* Assigned task 1:
Answer these from the valve gunk article:
(a) Where does direct injection place the fuel injector?
(b) According to the article, why can't fuel injector or intake system cleaner remove the gunk?
(c) Which diagnostic code does the article say can indicate excessive valve gunk?
* Assigned task 2: Put this sentence from the valve gunk article into Spanish: "Inconsistent or poor performance is another warning sign."

BEGIN Passage shown

Valve Gunk and Direct Injection

It’s getting harder and harder to remember the last time I drove a new car with an engine that didn’t use Direct Injection (DI) technology.

valve gunkWith proven benefits to efficiency and performance, DI is making its way across the marketplace, putting an extreme-pressure fuel injector inside of the combustion chamber, and unleashing fuel at high-pressure for cooler combustion, higher compression, and numerous other benefits. But how is DI technology panning out in the long term? According to numerous owners of older DI cars, the answer is a dirty one, possibly caked in valve gunk.

Since no fuel spray is ever in contact with the engine intake valves, gunk and deposit buildup goes unchecked, and no amount of fuel injector or intake system cleaner can remove it, since the valves are never exposed to fuel. Excessive gunk can cause engine stalling, poor performance, and even a loss of compression, if left unchecked.  Further, there’s no easy visual inspection possible for valve gunk buildup, without dismantling part of the engine. Translation? The technology works, and it’s flooding the market– but buy with caution.

If you’re shopping for a used car with a DI engine, be sure to have a diagnostic scan, in particular, looking for a ‘MISFIRE’ code, which can indicate excessive valve gunk. Inconsistent or poor performance is another warning sign. Using high-quality fuel exclusively, and changing spark-plugs at or before recommended intervals can help combat valve gunk accumulations indirectly, too.

END Passage shown
BEGIN Records

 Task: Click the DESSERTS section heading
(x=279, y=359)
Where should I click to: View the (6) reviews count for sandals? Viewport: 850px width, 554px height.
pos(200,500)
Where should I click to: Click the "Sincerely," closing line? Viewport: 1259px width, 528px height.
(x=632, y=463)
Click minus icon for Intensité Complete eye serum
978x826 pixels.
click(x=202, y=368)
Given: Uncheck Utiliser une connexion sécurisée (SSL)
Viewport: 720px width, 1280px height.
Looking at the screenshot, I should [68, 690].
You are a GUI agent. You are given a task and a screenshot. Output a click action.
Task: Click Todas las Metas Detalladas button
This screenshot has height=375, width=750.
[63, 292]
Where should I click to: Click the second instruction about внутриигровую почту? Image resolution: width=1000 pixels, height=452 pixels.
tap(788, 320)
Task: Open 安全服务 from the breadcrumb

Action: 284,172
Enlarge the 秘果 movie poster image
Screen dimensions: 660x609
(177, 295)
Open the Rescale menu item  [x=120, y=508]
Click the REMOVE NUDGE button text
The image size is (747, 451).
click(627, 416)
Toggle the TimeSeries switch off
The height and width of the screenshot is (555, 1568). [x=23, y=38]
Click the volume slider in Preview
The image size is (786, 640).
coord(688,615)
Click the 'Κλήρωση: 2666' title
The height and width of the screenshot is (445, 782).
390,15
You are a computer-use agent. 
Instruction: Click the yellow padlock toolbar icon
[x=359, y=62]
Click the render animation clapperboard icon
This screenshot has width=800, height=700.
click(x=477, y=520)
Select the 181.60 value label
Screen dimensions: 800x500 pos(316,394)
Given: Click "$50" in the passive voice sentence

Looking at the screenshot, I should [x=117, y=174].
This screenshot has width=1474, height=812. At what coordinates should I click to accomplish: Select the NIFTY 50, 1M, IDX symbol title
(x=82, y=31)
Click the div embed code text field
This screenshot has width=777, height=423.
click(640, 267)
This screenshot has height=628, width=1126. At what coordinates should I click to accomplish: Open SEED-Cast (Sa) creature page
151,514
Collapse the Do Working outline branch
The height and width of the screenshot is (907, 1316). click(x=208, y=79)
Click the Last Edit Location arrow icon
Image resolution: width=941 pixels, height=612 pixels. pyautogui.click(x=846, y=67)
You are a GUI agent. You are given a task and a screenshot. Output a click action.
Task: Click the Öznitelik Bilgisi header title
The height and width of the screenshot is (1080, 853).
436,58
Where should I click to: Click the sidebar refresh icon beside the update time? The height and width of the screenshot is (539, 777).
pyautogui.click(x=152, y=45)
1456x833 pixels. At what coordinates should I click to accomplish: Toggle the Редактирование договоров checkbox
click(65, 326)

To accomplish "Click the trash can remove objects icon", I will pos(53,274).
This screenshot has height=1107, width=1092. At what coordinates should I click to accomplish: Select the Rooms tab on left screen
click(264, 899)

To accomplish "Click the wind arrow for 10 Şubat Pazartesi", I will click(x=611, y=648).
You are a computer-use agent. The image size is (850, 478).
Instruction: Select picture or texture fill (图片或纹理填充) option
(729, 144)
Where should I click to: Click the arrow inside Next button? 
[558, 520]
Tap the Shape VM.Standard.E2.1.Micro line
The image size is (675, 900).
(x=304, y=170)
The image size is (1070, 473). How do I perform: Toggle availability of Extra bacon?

END Records

* Exercise output 1:
(a) Inside the combustion chamber.
(b) Because the intake valves are never exposed to fuel.
(c) A 'MISFIRE' code.

* Exercise output 2: Un rendimiento irregular o deficiente es otra señal de advertencia.